Pero un día, la morgue quedó cerrada. Albertine y otras jóvenes fueron descubiertas por los «interahamwe» que las llevaron secuestradas a una cárcel. Hasta la llegada inesperada de una monja holandesa de la iglesia a la que acudía Albertine, que había salido a buscarla y que logró pagar a la policía para liberarla. Se refugió en casa de un amigo de su hermano mayor y a finales de junio, se enteró de que «habían llegado los franceses» a la ciudad y logró encontrar refugio en un campo de la operación militar-humanitaria francesa Turquoise.
Albertine ha rehecho su vida, como muchos supervivientes, en la agitación y el anonimato de la capital Kigali. Nunca volvió a vivir en «su bosque» de Rubengera. Desde hace diez años, ayuda en las investigaciones que realiza en Ruanda la pareja franco-ruandesa Dafroza y Alain Gauthier, que tratan de desenmascarar a presuntos genocidas refugiados en Francia.
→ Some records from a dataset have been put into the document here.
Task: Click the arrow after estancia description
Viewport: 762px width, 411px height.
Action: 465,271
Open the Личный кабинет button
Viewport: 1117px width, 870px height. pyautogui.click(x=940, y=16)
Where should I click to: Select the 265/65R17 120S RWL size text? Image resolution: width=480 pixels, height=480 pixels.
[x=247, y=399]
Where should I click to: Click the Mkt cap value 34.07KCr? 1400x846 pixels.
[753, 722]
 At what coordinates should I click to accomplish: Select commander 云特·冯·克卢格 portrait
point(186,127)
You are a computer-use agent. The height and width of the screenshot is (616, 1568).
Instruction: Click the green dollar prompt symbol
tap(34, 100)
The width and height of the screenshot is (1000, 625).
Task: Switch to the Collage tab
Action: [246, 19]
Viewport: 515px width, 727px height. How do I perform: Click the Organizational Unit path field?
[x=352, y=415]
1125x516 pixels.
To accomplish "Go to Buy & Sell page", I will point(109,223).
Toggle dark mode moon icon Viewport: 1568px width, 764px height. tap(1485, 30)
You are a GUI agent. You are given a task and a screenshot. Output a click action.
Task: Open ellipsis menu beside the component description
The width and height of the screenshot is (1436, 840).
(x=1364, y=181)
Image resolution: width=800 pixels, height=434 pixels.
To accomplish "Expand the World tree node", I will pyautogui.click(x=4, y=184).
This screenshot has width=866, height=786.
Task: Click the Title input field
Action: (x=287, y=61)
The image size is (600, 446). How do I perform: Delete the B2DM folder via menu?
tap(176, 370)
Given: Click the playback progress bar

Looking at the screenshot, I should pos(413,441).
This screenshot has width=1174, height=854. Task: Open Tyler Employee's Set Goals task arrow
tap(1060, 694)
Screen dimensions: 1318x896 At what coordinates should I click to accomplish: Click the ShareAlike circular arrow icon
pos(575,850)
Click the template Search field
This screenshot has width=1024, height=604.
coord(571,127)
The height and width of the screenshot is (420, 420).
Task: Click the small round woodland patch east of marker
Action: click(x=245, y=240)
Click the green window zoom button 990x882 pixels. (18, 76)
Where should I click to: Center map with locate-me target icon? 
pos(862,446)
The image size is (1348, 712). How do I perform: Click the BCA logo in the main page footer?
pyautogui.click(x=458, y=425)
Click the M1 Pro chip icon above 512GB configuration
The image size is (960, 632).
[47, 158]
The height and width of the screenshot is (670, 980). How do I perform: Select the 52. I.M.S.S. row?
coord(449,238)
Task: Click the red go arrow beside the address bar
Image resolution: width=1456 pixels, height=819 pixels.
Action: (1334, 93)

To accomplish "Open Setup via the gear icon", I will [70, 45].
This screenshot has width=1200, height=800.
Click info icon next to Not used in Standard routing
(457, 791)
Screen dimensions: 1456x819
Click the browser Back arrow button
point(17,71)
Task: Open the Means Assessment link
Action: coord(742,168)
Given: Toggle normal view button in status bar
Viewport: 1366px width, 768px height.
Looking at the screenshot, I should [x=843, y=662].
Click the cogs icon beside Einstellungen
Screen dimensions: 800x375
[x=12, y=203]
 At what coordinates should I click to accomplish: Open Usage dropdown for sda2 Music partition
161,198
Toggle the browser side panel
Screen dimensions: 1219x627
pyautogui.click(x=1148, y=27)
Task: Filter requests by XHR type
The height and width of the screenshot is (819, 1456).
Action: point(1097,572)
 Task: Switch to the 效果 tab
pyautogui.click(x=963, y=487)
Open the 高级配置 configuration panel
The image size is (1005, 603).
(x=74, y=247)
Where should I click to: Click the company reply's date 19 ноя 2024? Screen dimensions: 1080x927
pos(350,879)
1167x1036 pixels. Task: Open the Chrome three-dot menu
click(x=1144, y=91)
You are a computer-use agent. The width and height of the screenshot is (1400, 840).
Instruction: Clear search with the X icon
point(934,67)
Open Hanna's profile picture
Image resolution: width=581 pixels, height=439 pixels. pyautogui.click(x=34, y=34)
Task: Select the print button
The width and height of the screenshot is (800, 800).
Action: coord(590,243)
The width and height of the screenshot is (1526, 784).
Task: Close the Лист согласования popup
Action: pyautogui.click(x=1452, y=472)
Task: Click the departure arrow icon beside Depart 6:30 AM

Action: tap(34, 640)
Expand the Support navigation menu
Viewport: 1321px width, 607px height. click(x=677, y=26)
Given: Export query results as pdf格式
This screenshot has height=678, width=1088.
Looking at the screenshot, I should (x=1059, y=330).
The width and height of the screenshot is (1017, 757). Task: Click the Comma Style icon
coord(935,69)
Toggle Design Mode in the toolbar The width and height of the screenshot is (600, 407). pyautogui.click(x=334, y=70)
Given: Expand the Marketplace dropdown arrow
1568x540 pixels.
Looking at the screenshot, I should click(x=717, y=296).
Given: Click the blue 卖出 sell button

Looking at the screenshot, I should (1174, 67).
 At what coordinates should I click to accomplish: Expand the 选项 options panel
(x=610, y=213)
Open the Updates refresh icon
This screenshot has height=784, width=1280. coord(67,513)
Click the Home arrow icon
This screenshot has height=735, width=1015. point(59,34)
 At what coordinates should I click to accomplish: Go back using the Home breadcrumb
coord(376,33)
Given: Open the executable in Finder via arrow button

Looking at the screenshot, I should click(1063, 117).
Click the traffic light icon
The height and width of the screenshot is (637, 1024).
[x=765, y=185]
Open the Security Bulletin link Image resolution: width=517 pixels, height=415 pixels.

Tiene previsto declarar en el juicio en un tribunal París del franco-ruandés Claude Muhayimana, acusado de «complicidad» de genocidio por haber transportado en el oeste del país –sobre todo en la región de Kibuye– a milicianos «interahamwe» a los lugares de las matanzas. Previsto en febrero, el juicio se ha aplazado indefinidamente debido a las dificultades de los testigos para viajar por la crisis sanitaria del covid-19.
A vuelo de pájaro del lago Kivu, el memorial de Kibuye está situado cerca de una escuela. La vida se ha reanudado y los gritos de los niños que juegan en el patio rompen el silencio del lugar.
«Mi familia ha muerto, pero sigo aquí para que se haga justicia, es lo que puedo hacer por mi familia», dice Albertine. «Lo que espero del juicio, es alivio, si la justicia hace su trabajo.»
«En realidad, ningún superviviente puede pasar un solo día sin pensar en ello: cada gesto te recuerda a alguien de tu familia, a una amiga… pero no hay que pensar todo el tiempo, porque hay que vivir».